Where’s Waldo, indeed.
As you know, I’ve been skulking around my archives since I can’t really moved about at will. I found this picture. I made it back around a hundred years ago. Or, 2014. It says a lot about New Orleans.
This a second line that is so closely packed that it looks as if they are a mission of some kind. Or, they are waiting for some big concert. Then, you see a tuba. Ah, you start to think.
That’s about the point when you probably should open the picture as big as you can. You’ll see things that makes New Orleans the place it is today. Look at the top of the picture at both the left and right corners. The one way signs. This is a corner, at which for no rhyme or reason, the city changed directions of the street. Imagine this pre-Katrina. This was a fully functioning neighborhood.
Then, there is Waldo. Well, not really Waldo. A photographer friend of mine. He’s right there in the middle. Sort of. See the woman wearing red pants and a black shirt? Walking just before the Cadillac car? Look just behind her head. You’ll see a guy pointing a little video camera. That’s him. Funny. I never saw him when I made the picture. But, when I downloaded and opened it up, there he was. Plain as day. Or. something like that.
The picture. These are the kinds of second line pictures I wish I could make. Always. I make a lot of “coming out the door” pictures. I’m in the middle of the scrum. That’s fine if you do it once or twice. But, after reviewing fives years of them, aside from the moment, they all look about the same.
If I look at my photographer friends’ pictures, they do too.

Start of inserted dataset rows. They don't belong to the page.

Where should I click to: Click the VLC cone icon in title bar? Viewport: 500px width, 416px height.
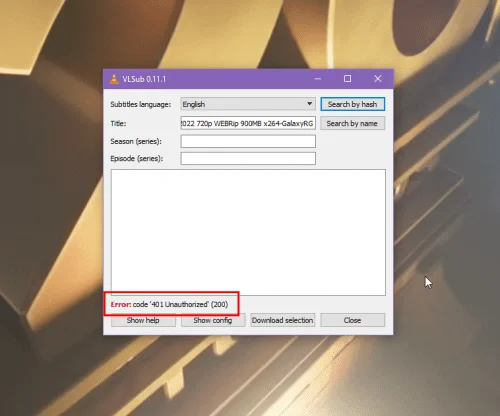pos(114,79)
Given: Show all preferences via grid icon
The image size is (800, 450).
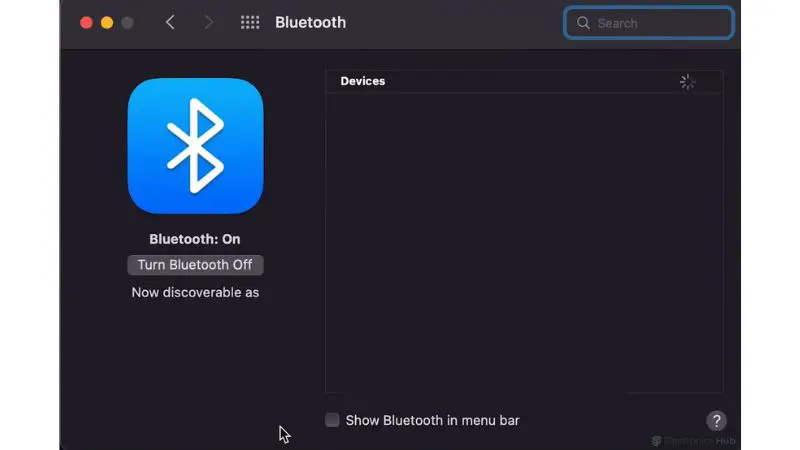Looking at the screenshot, I should tap(250, 22).
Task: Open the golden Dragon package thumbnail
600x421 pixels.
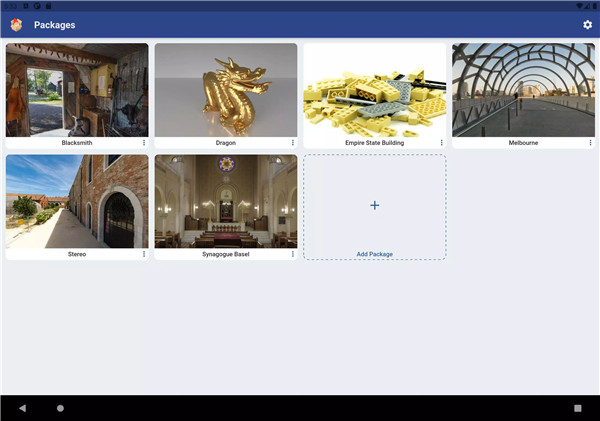Action: coord(226,90)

Aside from post production techniques, most of our pictures look the same. And, why not? We all learn from each other. My goal in my last days on the street was to make something a little different. Note that. I didn’t say better. I don’t know if it’s better. I said different.
There’s a reason for the sameness. We are all working from the original template laid down by the late, great Michael P. Smith, who documented all of this for thirty years starting in the early 1980s. He generally worked from the front and tried to drift into the right place. Waldo, or Christopher Porche-West as he is really known, also started about that time. His difference came by inviting fully suited Indians into a studio and making formal portraits of them. Some of his work lives in the Smithsonian. A place, where I’m pretty certain my work will never reside.
There is also a good amount of luck in this picture. Normally, once you are inside of the bounds of the route, it’s hard to get outside. I managed to find a back door and did that. But, I didn’t come out where I hoped. That would have been at the front of the second line. Instead, I came out here.
Turns out, it wasn’t such a bad location.